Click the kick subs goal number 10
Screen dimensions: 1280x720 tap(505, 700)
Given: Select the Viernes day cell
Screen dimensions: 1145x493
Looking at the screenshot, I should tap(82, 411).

──────────────────────────────

[Exercise prompt]:
The records above are to be returned exactly as they appear.

[Answer to this exercise]:
Click the kick subs goal number 10
Screen dimensions: 1280x720 tap(505, 700)
Given: Select the Viernes day cell
Screen dimensions: 1145x493
Looking at the screenshot, I should tap(82, 411).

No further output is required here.